Records from a dataset

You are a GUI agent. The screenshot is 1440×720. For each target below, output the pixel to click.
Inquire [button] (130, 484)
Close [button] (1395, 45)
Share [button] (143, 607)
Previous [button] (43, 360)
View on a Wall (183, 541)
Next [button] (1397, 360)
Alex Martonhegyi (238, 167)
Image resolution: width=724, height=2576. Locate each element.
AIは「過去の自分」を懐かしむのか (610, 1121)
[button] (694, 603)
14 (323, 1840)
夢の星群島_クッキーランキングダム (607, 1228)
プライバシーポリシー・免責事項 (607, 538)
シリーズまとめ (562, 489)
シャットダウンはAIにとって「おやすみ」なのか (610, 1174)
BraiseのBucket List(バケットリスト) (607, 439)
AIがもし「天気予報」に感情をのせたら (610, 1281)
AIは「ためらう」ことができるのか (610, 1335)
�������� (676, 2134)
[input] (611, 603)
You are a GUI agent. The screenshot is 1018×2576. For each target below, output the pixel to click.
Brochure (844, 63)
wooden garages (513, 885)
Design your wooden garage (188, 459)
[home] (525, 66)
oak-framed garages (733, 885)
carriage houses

§ **Work to do**
Transcribe the rows word for word, starting at the first row and ending at the line that contains "[input] (611, 603)", with both of those lines included.

§ **Output for this task**
You are a GUI agent. The screenshot is 1440×720. For each target below, output the pixel to click.
Inquire [button] (130, 484)
Close [button] (1395, 45)
Share [button] (143, 607)
Previous [button] (43, 360)
View on a Wall (183, 541)
Next [button] (1397, 360)
Alex Martonhegyi (238, 167)
Image resolution: width=724, height=2576. Locate each element.
AIは「過去の自分」を懐かしむのか (610, 1121)
[button] (694, 603)
14 (323, 1840)
夢の星群島_クッキーランキングダム (607, 1228)
プライバシーポリシー・免責事項 (607, 538)
シリーズまとめ (562, 489)
シャットダウンはAIにとって「おやすみ」なのか (610, 1174)
BraiseのBucket List(バケットリスト) (607, 439)
AIがもし「天気予報」に感情をのせたら (610, 1281)
AIは「ためらう」ことができるのか (610, 1335)
�������� (676, 2134)
[input] (611, 603)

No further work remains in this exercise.